Cette exposition explore nos rapports au monde végétal, et les manières dont il se fait tour à tour objet d’affection grâce à ses qualités esthétiques, emblème des bouleversements environnementaux, ou investi de fonctions symboliques. Le parc des Bastions devint en 1817 le premier jardin botanique de Genève, à l’initiative d’Augustin Pyramus de Candolle. Il fut l’auteur de l’une des premières classifications botaniques, et entreprit un vaste travail aboutissant à la description de près de 60’000 plantes. Les notions d’étude et de typologie traversent toute l’histoire de la photographie. Des cyanotypes d’algues d’Anna Atkins aux agrandissements de détails de plantes de Karl Blossfeldt, puis aux illustrations botaniques contemporaines de Niki Simpson, les études et typologies de plantes abondent. Les photographes ont ainsi contribué depuis les années 1840 à l’élaboration des savoirs sur les plantes, et à nourrir notre culture visuelle du monde végétal.
Faisant écho à l’histoire de ce parc, l’exposition présente deux études botaniques et artistiques contemporaines, l’une un récit intime et une exploration des relations mère-fille, et l’autre une recherche et réflexion sur les plantes invasives. Il s’agit d’une exposition satellite de l’exposition du même nom présentée à l’Espace Ami-Lullin de la Bibliothèque de Genève. Son design a été réalisé par Onlab Studio.
Le photographe suisse Yann Mingard, dans son projet Indociles, rend hommage aux plantes considérées comme invasives.
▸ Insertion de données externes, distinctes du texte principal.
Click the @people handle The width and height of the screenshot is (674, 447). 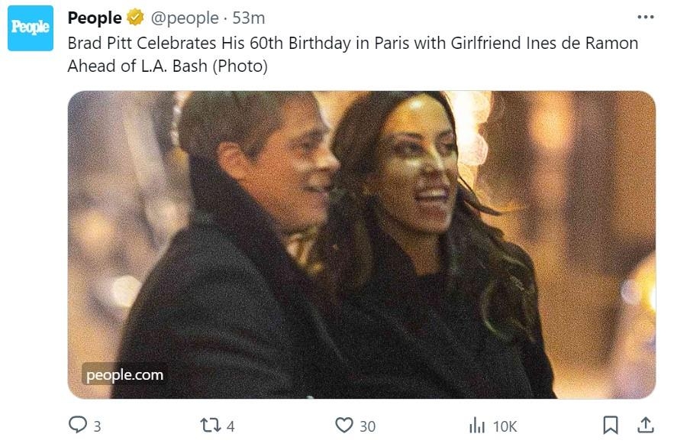click(x=183, y=18)
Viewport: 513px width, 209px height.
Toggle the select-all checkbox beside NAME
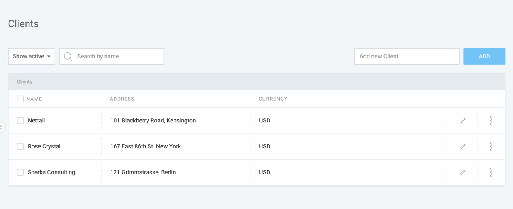click(x=20, y=99)
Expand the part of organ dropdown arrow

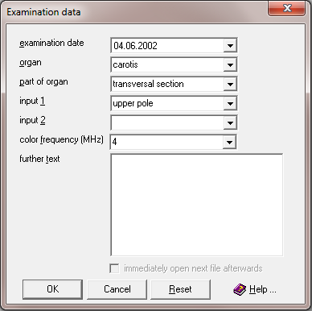[230, 85]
Elles sont bien souvent celles capables de survivre dans des environnements pollués, en particulier les sols contaminés aux métaux lourds tels que le plomb, le mercure, le cuivre ou encore le cadmium. Ces organismes déconsidérés résistent ainsi à des destructions dues aux activités humaines. Les photographies en noir et blanc de ces « mauvaises herbes » sont présentées avec leur description, dont la typologie est empruntée à celle de l’herbier botanique, ainsi qu’avec une image spectrale des métaux lourds qu’elles absorbent. Indociles est le dernier volet de la trilogie de l’artiste sur l’Anthropocène, débuté en 2009 avec Deposit, puis Tant de choses planent dans l’air d’où notre vertige.
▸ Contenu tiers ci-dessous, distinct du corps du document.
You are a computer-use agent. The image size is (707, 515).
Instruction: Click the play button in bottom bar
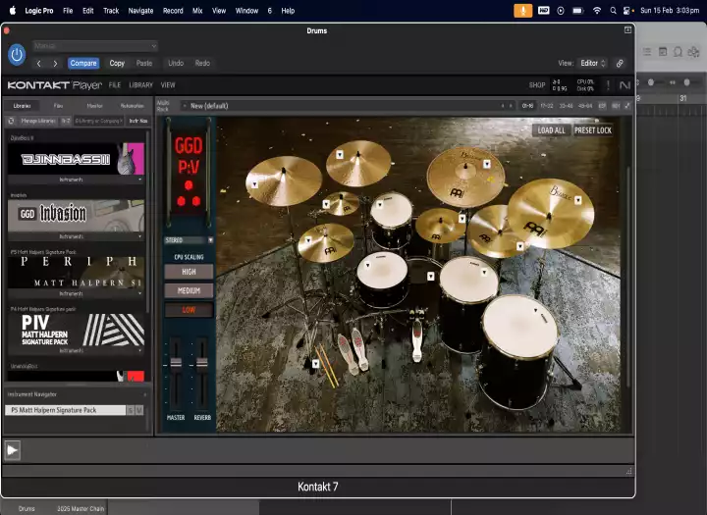[12, 450]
Le projet Almost All the Flowers in My Mother’s Garden [Presque toutes les fleurs dans le jardin de ma mère] de l’artiste finlandaise Hilla Kurki a été réalisé dans le jardin de sa mère. Soigneusement entretenu dans le sud-est de la Finlande, il est devenu presque un rival pour l’attention de sa mère, et forme un point de départ pour parler des difficultés qu’elle rencontre à entretenir un lien complice avec celle-ci. À partir de ce récit personnel, l’artiste examine dans ce projet plus largement les relations complexes entre mères et filles. Les souvenirs intimes qui accompagnent les images ont été recueillis auprès de plusieurs femmes artistes, y compris Hilla Kurki elle-même. Des extraits sont librement associés aux photographies, formant des témoignages sur les liens mère-fille.